Are you going to make some serious big moves?
I hope so.
Thing is, big, bold moves require a mix of short term audacity and long term patience.
Let me explain with an example…
Comic book artist and entrepreneur Todd McFarlane once talked about the time when he bought a baseball for 3 million dollars.
Apparently Mark McGwire had hit 70 home runs which was the record back then. McFarlane had his toy company already, but wanted to enter the sports toys market too.
Well, he couldn’t even get a meeting. He was a nobody in the industry.
So why would any sane person spend $3M for a $3 baseball??
In McFarlane’s own words:
“I knew that spending and getting that ball would get me headlines. So instantly it was a national story and I was on lots of talk radio shows and TV shows and everything. I mean I canvased the planet. And do you know how much money it would cost to get that attention by buying ads in any of those areas?… Those headlines then got seen by all the sports leagues and the unions. And when I phoned the next time and said, “Hey, I’m Todd McFarlane and maybe you’ve heard of me, I bought the McGwire ball, but I’d just like to talk to you. I’m also in the toy business.” They let me in the door and I got to have a conversation with them. In short order I ended up having the license for baseball, football, basketball, and hockey. I did it for 13 years. I can tell you, ladies and gentlemen, I made more than three million dollars in profits on those toys multiple times over those 13 years. So at some point you have to put up an ante on the table to play the big game with the big boys in poker.”
This is what I mean by being short-term audacious, long-term patient.
You have to learn to value delayed gratification more than the quick, in-the-moment bursts – while having the guts to take the big first step towards your vision.
I think this is what stops a lot of business from investing in a copywriting project too. I had my fair share of potential projects fade in the distance because prospective clients weren’t ready to fully commit to this type of mindset.

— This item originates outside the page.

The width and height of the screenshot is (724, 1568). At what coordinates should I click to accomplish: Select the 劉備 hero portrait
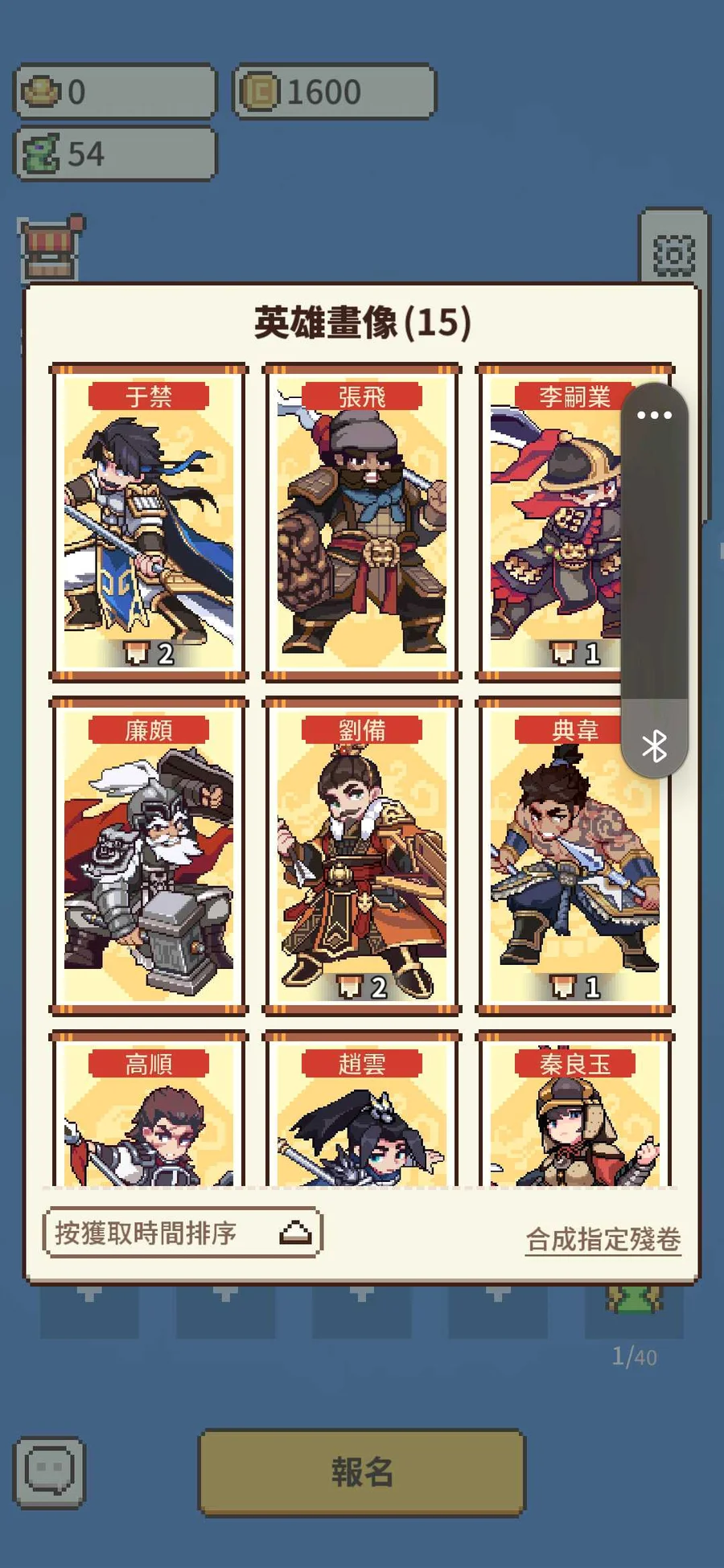point(362,856)
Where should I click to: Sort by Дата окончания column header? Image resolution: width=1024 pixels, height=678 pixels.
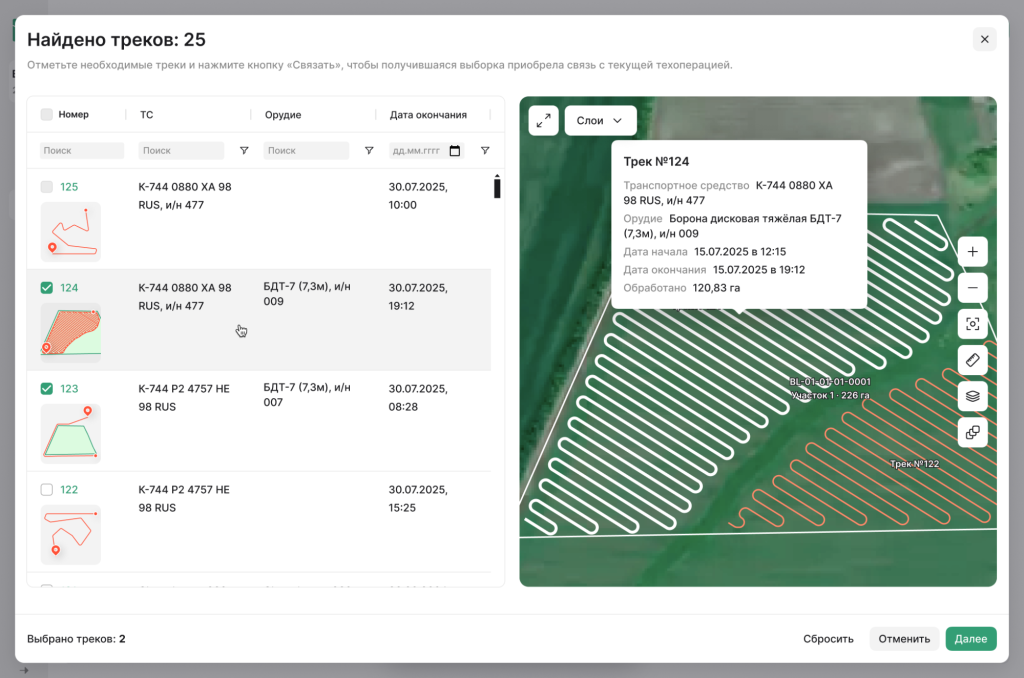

And it’s illustrative to think of how, even your prospects when they land on your site, might not be ready to make the big move.
So what can we do to help them make the right choice and invite them to a seat at the poker table?
Here are 3 thoughts:
- It’s all about vision and you have to create it for them: don’t force them to figure out what their future with your product or solution will look like. Feed it to them. McFarlane had a very clear idea of how he would enter the sports toys market, your prospects might not see it yet.
- But…they have to believe that vision can turn into reality for them: which means, before you consider making any claim or promise, ask yourself “Do they accept this? If not, what do they need to see/read/hear believe before believing it?”
- If they can’t enter the poker club from the main entrance, keep the backdoor slightly opened: not all prospects will be perfect fits, but that doesn’t mean you can’t help them. There’s always a way to provide and extract value out of a lead. Whether it’s about dollars, good reputation, or simply about you being the starting point for their next move. It all compounds.
Would you add anything?
We’re already a week into the new year.
Here’s to making this one a bit bolder.
But to also being a bit more patient and able to wait out the storm.
I tried my best to be as bold as I could in the past year or so. Want to learn some of the most private and top-secret bits about my story (including hard earned lessons)? This just came out.
Quote and reflection of the day:
“I don’t envision a single thing that, when unguarded, leads to such great harm as the mind. The mind, when unguarded leads to great harm.” – The Buddha, Anguttara Nikaya
Uncontrolled emotions and impulses can easily lead you astray. Your mind needs guardrails so you can condition your own thinking and intentionally direct the actions that derive from it. Monitor your thoughts for the moment they’re derailing you. Spotting it is the hardest part, because the mind is a clever and cunning persuader. Don’t engage in the negotiations.